EXCERPT:
···

Mr. Williams contended that the civil rights legislation championed by President Lyndon B. Johnson in the 1960s had actually worsened race relations by seeking an “equality of result” — in terms of voting rights and bans on discrimination — rather than an equality of economic opportunity, which he said might better have lifted more Black Americans out of poverty and dependence on public welfare programs.
He had his critics on the liberal side. In 1981, in a Q. and A. face-off with Mr. Williams in the opinion pages of The New York Times, Benjamin Hooks, the president of the N.A.A.C.P. at the time, was unsparing in his assessment of Black conservatives like Mr. Williams.
“Black conservatives are basically a carbon copy of white conservatives,” Mr. Hooks said. “They object to affirmative actions designed to overcome preferences long accorded to white males; they object to busing, as one effective remedy for rectifying a school system that has been deliberately and historically segregated; they object, in some ways which are difficult for me to understand, to government spending to meet human needs and to assist poor people. They seem to favor a sub-minimum wage, which would have some people working for a salary that would, upon receipt, put them below the poverty level.”
Mr. Williams also opposed affirmative action programs and proposals to pay reparations to Black people for slavery. (“The problems that Black people face are not going to be solved by white people,” he said.) And he could be blunt in taking on liberal leaders in the Black community.
“Racial discrimination and racism in our country could have earned a well-deserved death,” he once said, “but it has been resurrected by race hustlers, or poverty pimps as I call them, such as Jesse Jackson, Al Sharpton and many others in the civil rights movement who make a living on the grievances of Blacks.”
Walter Edward Williams was born on March 31, 1936, in Philadelphia. His father, Walter, worked in masonry, and his mother, Catherine Morgan Urchette, was a housekeeper. His neighbors included Bill Cosby and the basketball star Julius Erving, who was a second cousin.
“My father deserted my mother when, I guess, I was 2 or 3 years old,” he said in an interview in 2006. Walter and his sister, Catherine, were raised by their mother in a public housing project in North Philadelphia.

···

DATA SECTION:
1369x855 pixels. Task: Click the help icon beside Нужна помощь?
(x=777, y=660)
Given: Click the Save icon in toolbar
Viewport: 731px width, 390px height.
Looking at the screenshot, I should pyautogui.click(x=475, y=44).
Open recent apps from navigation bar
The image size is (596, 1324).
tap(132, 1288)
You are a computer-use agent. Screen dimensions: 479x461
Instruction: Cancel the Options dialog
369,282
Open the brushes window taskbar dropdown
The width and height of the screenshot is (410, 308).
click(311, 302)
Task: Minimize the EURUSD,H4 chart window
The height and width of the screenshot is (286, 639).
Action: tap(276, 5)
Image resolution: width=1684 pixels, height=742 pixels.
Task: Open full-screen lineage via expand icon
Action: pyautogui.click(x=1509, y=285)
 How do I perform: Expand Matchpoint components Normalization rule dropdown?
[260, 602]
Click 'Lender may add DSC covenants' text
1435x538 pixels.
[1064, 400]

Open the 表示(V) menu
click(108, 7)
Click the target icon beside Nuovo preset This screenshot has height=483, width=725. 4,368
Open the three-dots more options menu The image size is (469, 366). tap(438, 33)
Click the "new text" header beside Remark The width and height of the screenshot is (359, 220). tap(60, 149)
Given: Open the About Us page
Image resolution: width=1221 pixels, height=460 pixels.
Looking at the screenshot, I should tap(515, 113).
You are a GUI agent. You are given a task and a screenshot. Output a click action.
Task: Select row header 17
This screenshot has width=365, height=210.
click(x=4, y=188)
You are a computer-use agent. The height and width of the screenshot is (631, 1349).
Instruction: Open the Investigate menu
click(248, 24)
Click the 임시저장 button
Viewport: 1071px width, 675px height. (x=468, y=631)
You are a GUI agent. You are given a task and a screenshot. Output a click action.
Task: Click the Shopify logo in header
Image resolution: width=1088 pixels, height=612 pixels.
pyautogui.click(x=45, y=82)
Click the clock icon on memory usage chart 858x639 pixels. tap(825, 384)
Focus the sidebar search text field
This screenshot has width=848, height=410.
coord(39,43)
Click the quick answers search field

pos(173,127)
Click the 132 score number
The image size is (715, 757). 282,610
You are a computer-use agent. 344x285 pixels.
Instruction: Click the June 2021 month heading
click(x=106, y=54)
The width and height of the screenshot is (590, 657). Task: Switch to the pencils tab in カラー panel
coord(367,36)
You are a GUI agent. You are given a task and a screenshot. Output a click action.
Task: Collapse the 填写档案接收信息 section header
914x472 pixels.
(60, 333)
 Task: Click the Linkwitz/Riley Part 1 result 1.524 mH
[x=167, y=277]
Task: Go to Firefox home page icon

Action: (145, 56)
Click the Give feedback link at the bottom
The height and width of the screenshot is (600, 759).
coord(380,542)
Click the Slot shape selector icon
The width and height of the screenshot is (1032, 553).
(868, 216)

···

EXERCISE:
Please return the passage of the Walter Williams excerpt above that starts with "He had his critics" and goes on through "like Mr. Williams.", copied word for word.

THE ANSWER:
He had his critics on the liberal side. In 1981, in a Q. and A. face-off with Mr. Williams in the opinion pages of The New York Times, Benjamin Hooks, the president of the N.A.A.C.P. at the time, was unsparing in his assessment of Black conservatives like Mr. Williams.